The execution subject of the image processing method may be an image processing device. For example, the image processing method may be executed by a terminal device or a server or other processing device, wherein the terminal device may be a user equipment (UE), a mobile device, a user terminal, a terminal, a cellular phone, a cordless phone, a personal digital assistant (PDA), a handheld device, a computing device, an in-vehicle device, a wearable device, etc. In some possible implementations, the image processing method may be implemented by a processor calling computer readable instruction stored in a memory.
In a possible implementation, the first image is an image including at least one target object, and the first image has the target style. A style of image includes brightness, contrast ratio, illumination, color, artistic characteristics or graphic design, etc in the image. In an example, the first image may be an RGB image captured in an environment of daytime, nighttime, rain, fog, etc, and the first image includes at least one target object such as motor vehicle, non-motor vehicle, person, traffic sign, traffic light, tree, animal, building, obstacle, etc. In the first image, an area other than the area in which the target object is located is the background area.

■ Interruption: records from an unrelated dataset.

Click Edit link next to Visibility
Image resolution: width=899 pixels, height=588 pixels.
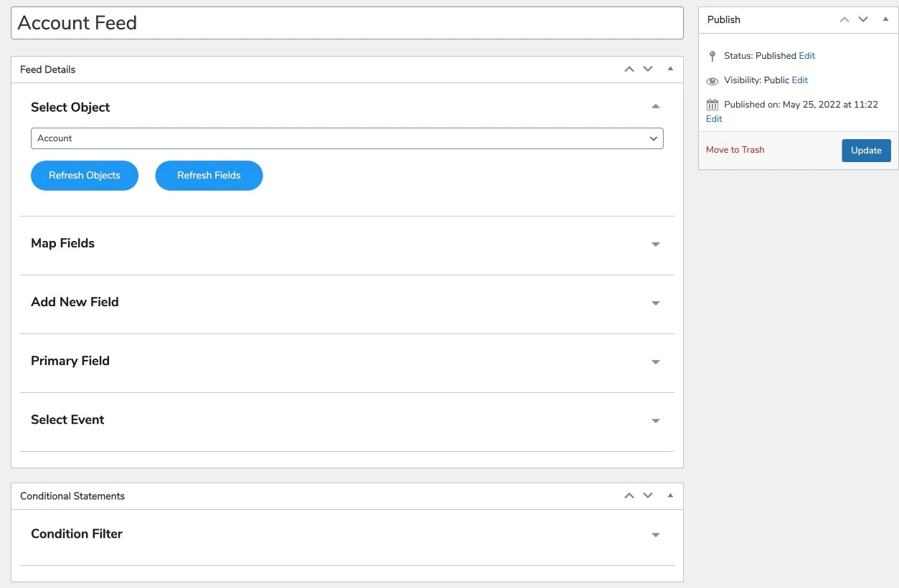click(800, 80)
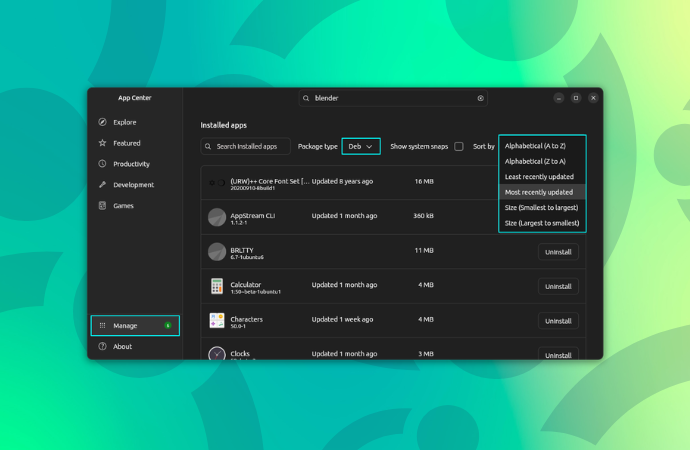Viewport: 690px width, 450px height.
Task: Click the About question mark icon
Action: (x=102, y=347)
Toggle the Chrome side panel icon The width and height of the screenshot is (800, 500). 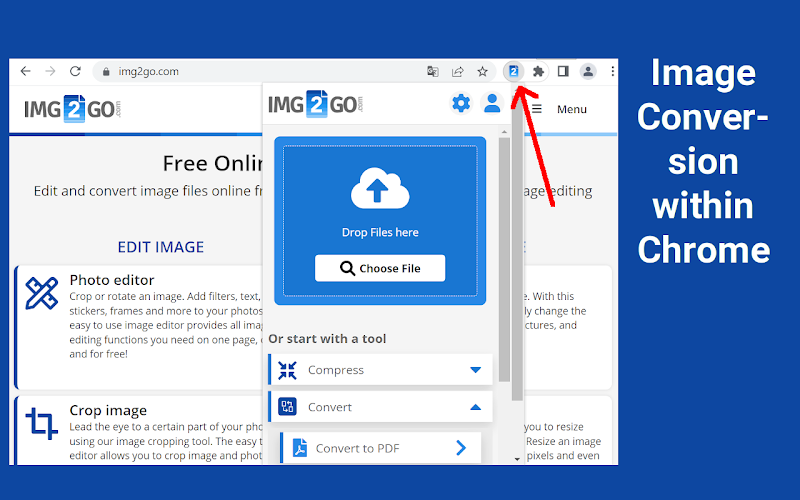click(563, 71)
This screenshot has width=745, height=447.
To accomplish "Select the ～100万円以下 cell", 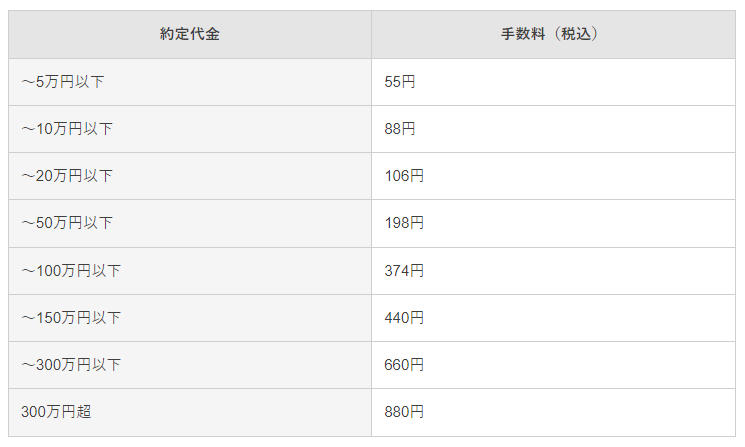I will point(71,270).
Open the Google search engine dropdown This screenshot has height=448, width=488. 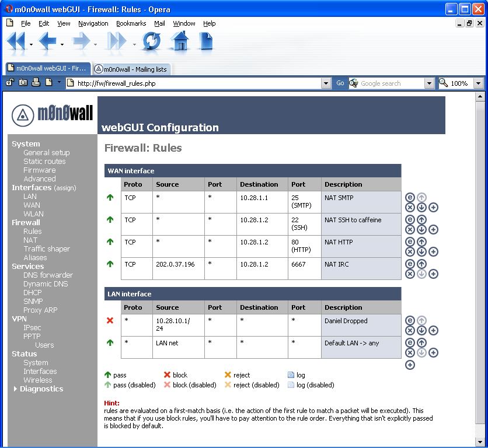pos(429,83)
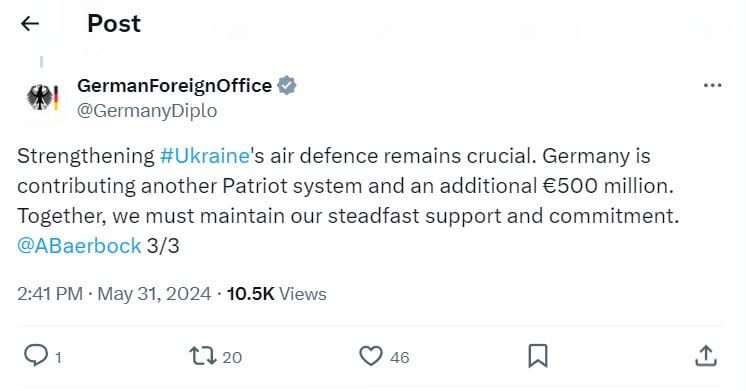The image size is (746, 391).
Task: Bookmark this post
Action: pyautogui.click(x=538, y=356)
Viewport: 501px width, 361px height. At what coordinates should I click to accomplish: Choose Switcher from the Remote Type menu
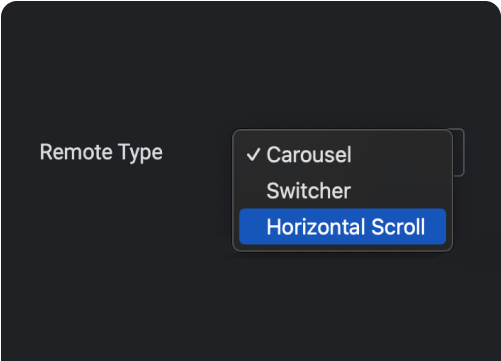[342, 191]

In a possible implementation, the first semantic segmentation mask is a semantic segmentation mask marking the area in which the target object is located. For example, in an image including multiple target objects such as vehicle, person, and/or non-motor vehicle, etc., the first semantic segmentation mask may be a segmentation coefficient map (e.g., binary segmentation coefficient map) marking the position of the area in which the target object is located. For example, in the area in which the target object is located, the segmentation coefficient is 1; in the background area, the segmentation coefficient is 0; the first semantic segmentation mask may indicate the contour of the target object (e.g., vehicle, person, obstacle, etc.).
FIG. 2 is a schematic diagram of the first semantic segmentation mask according to an embodiment of the present disclosure. As shown in FIG. 2, the image includes a vehicle; the first semantic segmentation mask of the image is a segmentation coefficient map marking the position of the area in which the vehicle is located. In other words, in the area in which the vehicle is located, the segmentation coefficient is 1 (shown by the shadow in FIG. 2); in the background area, the segmentation coefficient is 0.
In a possible implementation, the second semantic segmentation mask is a semantic segmentation mask marking the background area other than the area in which the target object is located. For example, in an image including multiple target objects such as vehicle, person, and/or non-motor vehicle, etc., the second semantic segmentation mask may be a segmentation coefficient map (e.g., binary segmentation coefficient map) marking the position of the background area. For example, in the area in which the target object is located, the segmentation coefficient is 0; in the background area, the segmentation coefficient is 1.
FIG. 3 is a schematic diagram of the second semantic segmentation mask according to an embodiment of the present disclosure. As shown in FIG. 3, an image includes a vehicle. The second semantic segmentation mask for the image is a segmentation coefficient map making the position of the background area other than the area in which the vehicle is located. In other words, in the area in which the vehicle is located, the segmentation coefficient is 0; in the background area, the segmentation coefficient is 1 (indicated by the shadow in FIG. 3).
In a possible implementation, a first semantic segmentation mask and a second semantic segmentation mask may be obtained according to the image to be processed including the target object.
FIG. 4 is a flow chart of the image processing method according to an embodiment of the present disclosure. As shown in FIG. 4, the method further comprises:
Step S14 of performing a semantic segmentation on an image to be processed to obtain the first semantic segmentation mask and the second semantic segmentation mask.
In a possible implementation, in the step S14, the image to be processed may be any image including any target object. The first semantic segmentation mask and the second semantic segmentation mask of the image to be processed can be obtained by marking the image to be processed. Alternatively, a semantic segmentation network may be used to perform a semantic segmentation on the image to be processed to obtain the first semantic segmentation mask and the second semantic segmentation mask of the image to be processed. The present disclosure does not limit the method of semantic segmentation.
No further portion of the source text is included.